Fire Lt. Brandy Hall has been missing for almost a year. (See earlier post here.) The last day anyone saw her was the day before she was supposed to testify at her husband's trial - reportedly, in his behalf, as he faced charges and possible prison for a pot-growing operation. Here's an excerpt from an article about what the former Osceola County Fire Chief Jeff Hall said to the court:
...On Friday, Jeff Hall asked the court for mercy and talked about how he was a family man and needed to help care for his wife, who had a skull fracture. He did not give details about the fracture, such as when or how it happened. Jeff Hall's attorney also told the judge that Hall's wife was supposed to testify but he couldn't reach her that day...
(Source:
Police search for Brevard firefighter, Orlando Sentinel, Denise-Marie Balona, August 20, 2006. The full article is no longer online but ask me for it and I'll send it.)
His cracked-skull comment is floating unconnected to anything I've read about him in the last ten months since it appeared in that article. As a mom myself, I have to ask here how he can say that in court to a judge, and there be never another mention of it? Jeff Hall has been back in view again, with news video that includes him emotionally reading their young daughter's letter to her missing mom. He says the children want her to come home. He's all choked up. He hopes, he says, that someone will come forward with information.

4 comments:

  1. Brandy's skull fracture was from a three wheeler accident she had when she was 11 years old. Her face was very sensitive and fragile. BUT you would never know it if you were around her. Except for maybe her scars. Throughout the years since her 3 wheeler accident she endured several facial surgeries without complaint. She was in constant pain every day. She never shirked or backed away from job or task. From her accident she felt the love and desire to help other people in need. She volunteered for Osceola County, where she met Jeff, her husband. She later became a fire fighter and went to work for the city of Palm Bay. She fulfilled her dream of becoming a firefighter, Her file folder of continuing education from the Palm Bay Fire was extremely thick. She was always advancing her education. Brandy was an extremely unique person. I feel blessed to have known her. It has been over a year and I still cannot forget. I wish there was more I could do to help her and her family.

    ReplyDelete
  2. Thank you very much for posting that information. If Brandy was a working Fire Lt. why would her husband need to be home taking care of her skull fracture? I'm hoping maybe you know this also.

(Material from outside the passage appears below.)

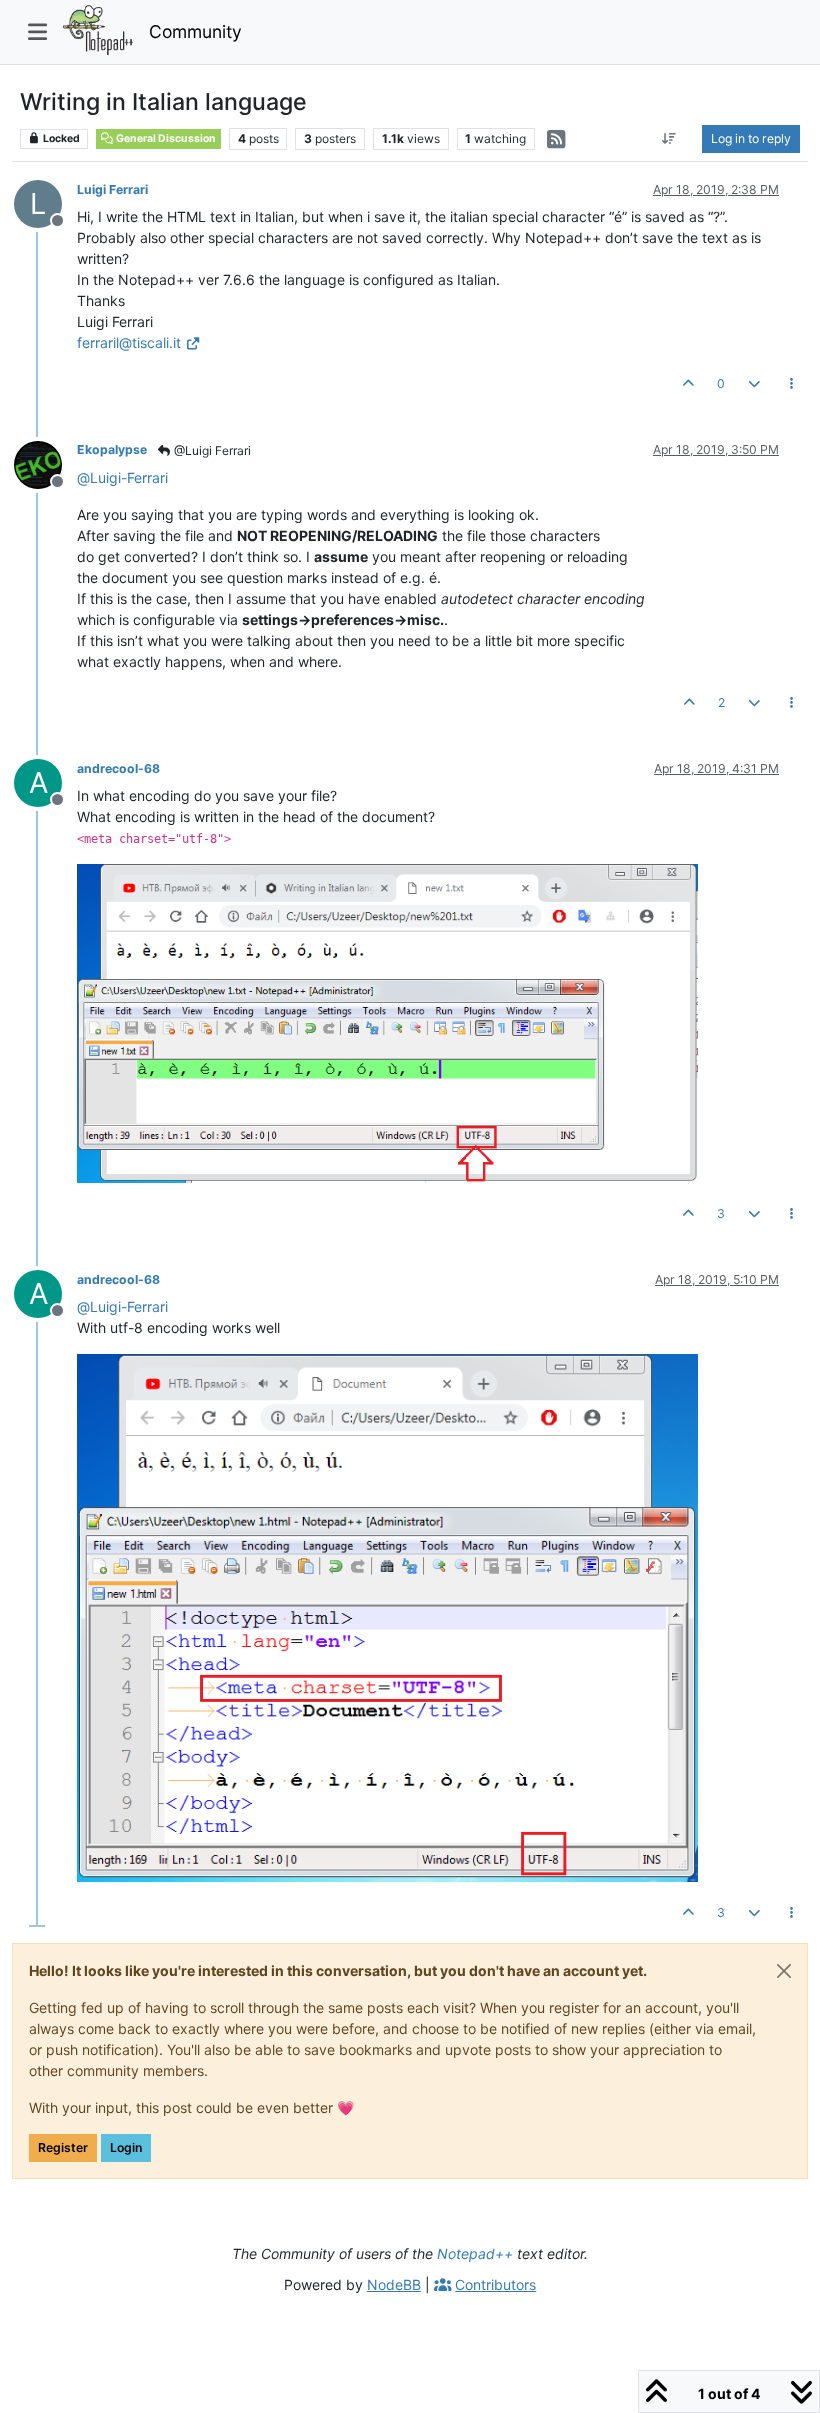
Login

    I'm glad you came across this blog because I've been wondering about this for a long time -

    Cloud

    ReplyDelete
  3. Firefighter's husband sent to jail
    BY J.D. GALLOP
    FLORIDA TODAY
    October 11, 2007 12:00 PM

    The husband of missing Malabar firefighter Brandy Hall on Wednesday spent the first night of an 18-month stint behind bars for marijuana cultivation after an Osceola County judge denied requests to allow him more time with his children while police search for their mother.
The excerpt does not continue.